The sum definition determines the sum of two parts that are combined or fused to form a whole. This definition can be generalized to yield the notion of Unrestricted sum: ∃wφ_w → ∃zSizφ_w, where φ is any formula in a language (which picks out the components or parts that form the sum, say the grains of sand in a pile of sand). This definition stipulates that if there are parts φ_i, then there is an object z that is the sum of φ_i.

The most pressing problem with Mereological theories, a problem that pertains directly to the compositionality of iconic representations, is that the way the “sum” operation is defined, Mereology by itself cannot capture some of the basic properties we attribute to wholes (for example, a whole is a one-piece, self-connected entity, such as an object in a visual scene, as opposed to a scattered entity made up of several disconnected parts, such as parts of different objects). Parthood is a relational concept, whereas wholeness a global property (Varzi 1996, 269), and, thus, the former, and the ensuing definition of “sum”, cannot capture completely the meaning of “wholeness”. This shows immediately if one considers that in Mereology for every whole there is a set of parts, and that for every specifiable set of parts (for example, arbitrary objects) there is in principle a complete whole, i.e., its mereological sum, or fusion. As the “Sum definition” shows, the only restrictions concern the overlapping relations between the combined parts, but this is hardly enough to constrain the definition so that only combinations of parts that result in a whole qua object that satisfies our basic understanding of what should count as an object. Thus, within Mereology itself, there is no way to draw a distinction between “good” and “bad” wholes, and, thus, there is no way to distinguish between an integral whole and a scattered sum of disparate parts (yes, this is the Gavagai problem).

The problem is that it is not possible, on pure Mereological grounds, to determine the appropriate restrictions that would permit the fusion of parts in ways that allow only the formation of integral or natural wholes (such as objects or whole visual scenes), and would exclude the formation of sums of disparate parts or concrete heap-like composites (such as a pile of bricks, or sums of disparate parts of objects or background). Mereology does not say what constitutes a natural whole, since the existence of a sum x+y is conditional to the existence of an object z containing both x and y, in the sense that if x and y undelap, there exists a z such that z is the sum of x and y. This allows that parts of different objects be combined to form a whole, which thus consists in a conglomeration of disparate parts, and which is, thus scattered all over the place. Consequently, any attempt to account for basic spatio-temporal relations, such as the relationship between an object and its surface, or the relation of something being inside or around something else., which are some among the relations that any theory concerned with spatio-temporal entities should supply, cannot be defined directly in terms of mereological primitives only. This is not the only misgiving with the unrestricted form of fusion, as there are arguments that it

does not sit well with certain fundamental intuitions about persistence through time . . . that it is incompatible with certain plausible theories of space . . . or that it leads to paradoxes similar to the ones afflicting naïve set theory. (Varzi 2016, 38)
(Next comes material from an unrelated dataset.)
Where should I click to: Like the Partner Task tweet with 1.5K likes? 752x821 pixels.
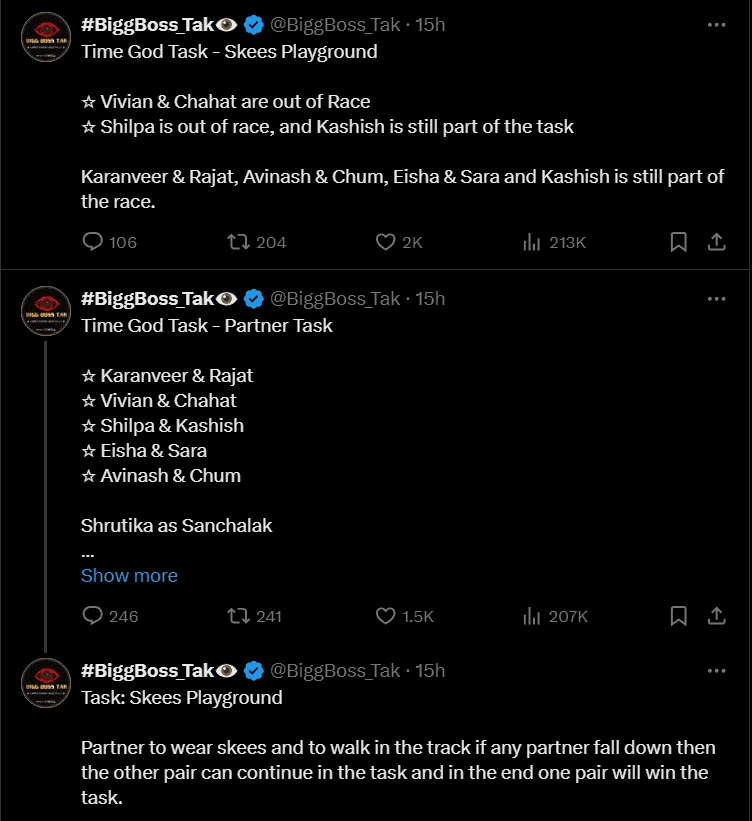[x=404, y=616]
Many theoreticians accept this limitation of summation but argue that there is no structured way to restrict the notion of fusion or sum and that the standard definition of fusion in mereology is the only plausible option (Varzi 2016, section 4.5).

It is possible, of course, to restrict the definition of “sum” so as to output only sums that satisfy certain conditions, such as a sum of concrete parts must be a non-heap like entity, for example. In this case, if φ is any formula in a language (which picks out the components or parts of that form the sum, say the grains of sand in a pile of sand), and ψ is a condition that the sum must satisfy (for example, that the sum of some material parts must be a natural whole), the set of all φ-ers has a sum φ_i if and only if every φ is ψ, that is, it is part of a natural whole. This yields the following definition of restricted sum: (∃wφ_w ∧ ∀w(φ_w → ψ_w)) → ∃zSizφ_w.

Accordingly, many theoreticians propose that mereology should be supplemented with some topological theory (Pianesi & Varzi 1996; Norton 2011). Pianesi & Varzi (1996) and Fletcher & Lackey (2022, 15) call the resulting amalgam of Mereology and Topology “Mereotopology”. A topological theory provides a primary predicate that is essential in solving the abovementioned problems, namely the relationship of “connectedness” by introducing the Connection predicate ‘C’. According to C, in order for two parts to form a sum it is necessary that they be connected or joined to each other, a demand that introduces the notions of contiguity and of interval relations that promptly show in discussions of iconic representations, as indispensable ingredients for forming natural wholes. ‘C’ is defined as follows: (C1) Cxx; (C2) Cxy → Cyx; (C3) Pxy → ∀z(Czx → Czy). In other words, x is connected to itself; if x is connected to y, y is connected to x; and if x is a part of y, then for every z, if z is connected to x then z is connected to y. This last axiom ensures that putting together disparate parts does not provide an acceptable sum.

There are three ways to accommodate the fusion of Topology with Mereology. The first is to accept that the two theories together can provide an adequate framework to explain the part/whole compositionality, the second is an attempt to fuse Mereology into Topology by defining the Parthhood relation P of Mereology in terms of the connection predicate C of topology, and the third is an attempt to subsume Topology under Mereology by defining the connection predicate C in terms of P and the vocabulary of Mereology. The details need not concern us, because what is important is that to determine the conditions under which parts can be summed or fused to form natural, that is, integral wholes, and exclude the formation of sums of disparate parts require both notions of ‘parthood’ and connectedness.

My analysis of the whole/parts compositionality befitting iconic representations reflects Werning’s (2012) work. Werning employs neurobiological findings concerning topologically structured cortical feature maps and the mechanism of object-related binding by neuronal synchronization to argue that iconic representations do compose, but their compositionality does not follow the principle of semantic constituency. The use of neuronal synchronization mechanisms underlying object-related binding can be used to complement my discussion of the neuronal implementation of the principles of Mereotopology underlying the formation of well-formed whole objects out of parts. Synchronization is the preferable mechanism nowadays invoked to explain how feature binding takes place to produce the representation of whole objects, and is used by a class of models that purport to explain how different attributes that are registered and processed in different visual areas can be bound together to form a visual object. The main characteristic of these models is that oscillators with neighbouring receptive fields and similar feature selectivities tend to synchronize . . . whereas oscillators with neighbouring receptive fields and different feature selectivities tend to desynchronize. As a consequence, oscillators selective for proximal stimulus elements with like properties tend to form a synchronous oscillation when stimulated simultaneously. This oscillation can be regarded as one object representation. In contrast, inputs that contain proximal elements with unlike properties tend to cause anti-synchronous oscillations, that is different object representations. This result is in line with the findings of object-related neural synchronization. (Werning 2012, 642)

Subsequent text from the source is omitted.